Markets on both sides of the border saw moderate gains on Thursday as U.S. President Donald Trump announced broad tariffs on steel and aluminum that exempted Canada and Mexico.
The president signed proclamations slapping tariffs of 25% on steel and 10% on aluminum that go into effect for the rest of the world in 15 days. Canada and Mexico are to be excluded from the tariffs for now but uncertainty remains on how firm that exemption is as negotiations continue on the North American Free Trade Agreement.
Thursday’s positive finish in North American markets was preceded by mild swings throughout the day as investors waited to see the details and wider implications of the tariffs, said Anish Chopra, managing director with Portfolio Management Corp. in Toronto.
“The markets are in a wait and see mode,” he said. “Is this the start of a trade war, or it just going to be small battles on different areas of trade as opposed to a full-scale trade war?”
The S&P/TSX composite index closed up 66.09 points at 15,538.70, with the industrials and financials sectors offsetting losses in mining stocks.
The April gold contract was down by US$5.90 to US$1,321.70 an ounce and the May copper contract was down by US6¢ to US$3.08 a pound.
Energy also weighed on the commodities-heavy Toronto Stock Exchange, as oil prices saw sharp losses for a second day in a row after the U.S. Energy Department reported Wednesday that American oil production rose last week — a move that thwarts ongoing efforts by OPEC to tighten global supplies and support prices.
The April crude contract was down by US$1.03 to US$60.12 a barrel.
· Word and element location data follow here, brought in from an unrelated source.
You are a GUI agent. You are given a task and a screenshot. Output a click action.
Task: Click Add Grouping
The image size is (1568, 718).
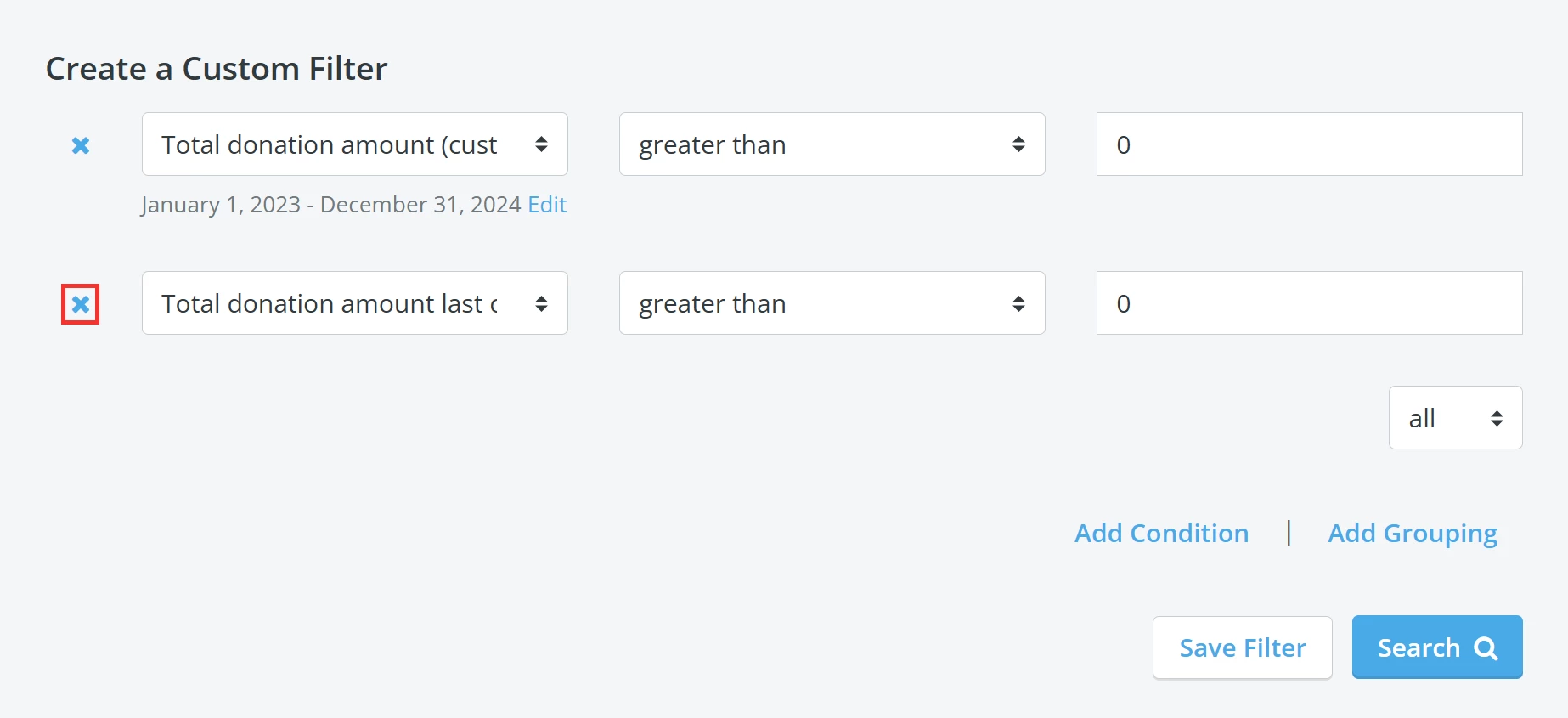1412,533
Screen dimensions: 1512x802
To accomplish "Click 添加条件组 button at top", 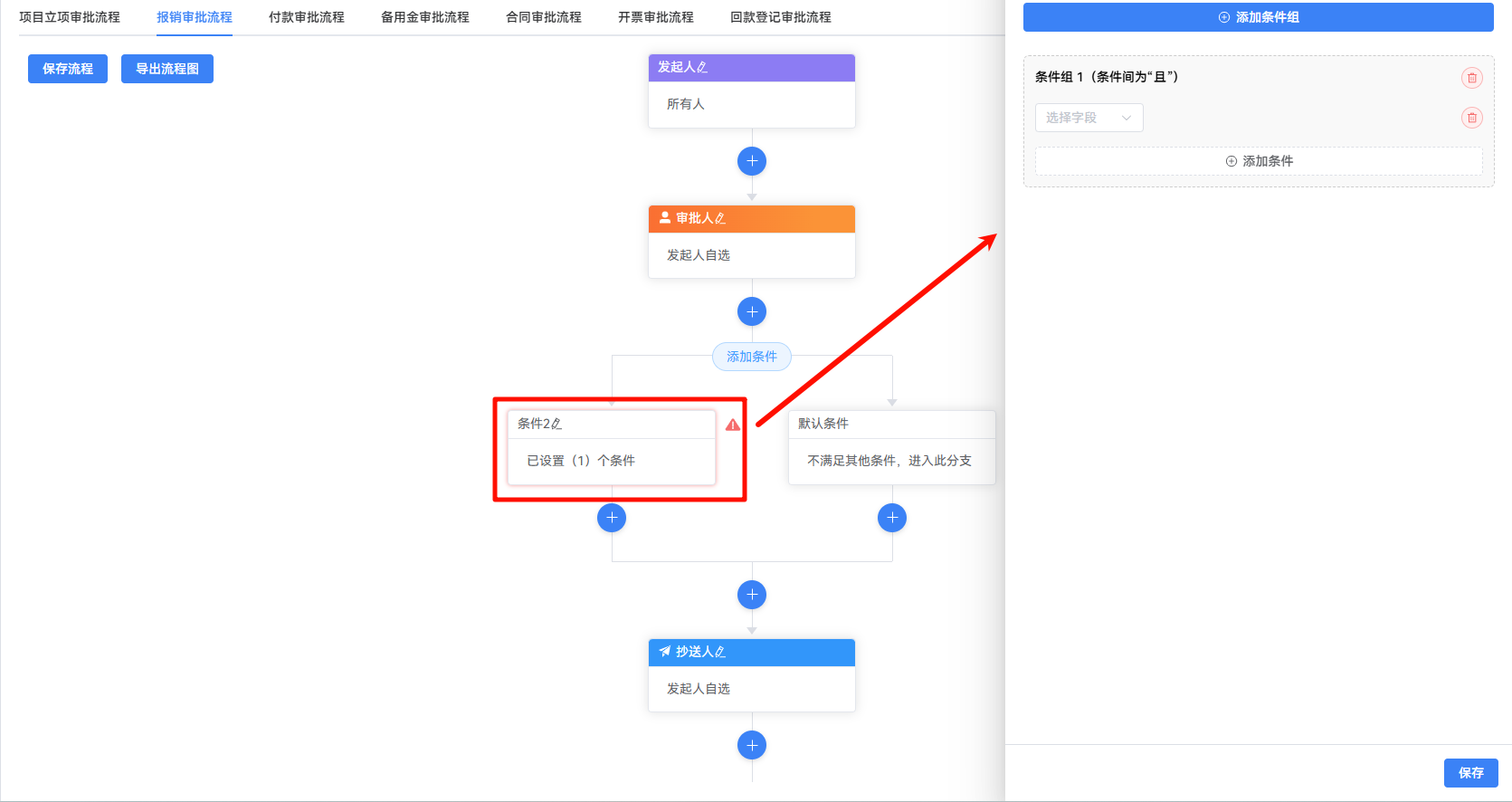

In New York, the Dow Jones industrial average was up 93.85 points to 24,895.21. The S&P 500 composite index was up 12.17 points to 2,738.97 and the Nasdaq composite index was up 31.30 points to 7,427.95.
Markets could see more movement Friday when the U.S. releases its latest job figures, said Chopra.
“People are waiting for the jobs report tomorrow to see if there are any signs of inflation ticking up in the United States.”
In currency markets, the Canadian dollar closed at an average trading value of US77.36¢, up 0.12 of a U.S. cent.
Elsewhere in commodities, the April natural gas contract was down by US2¢ at US$2.76 per mmBTU.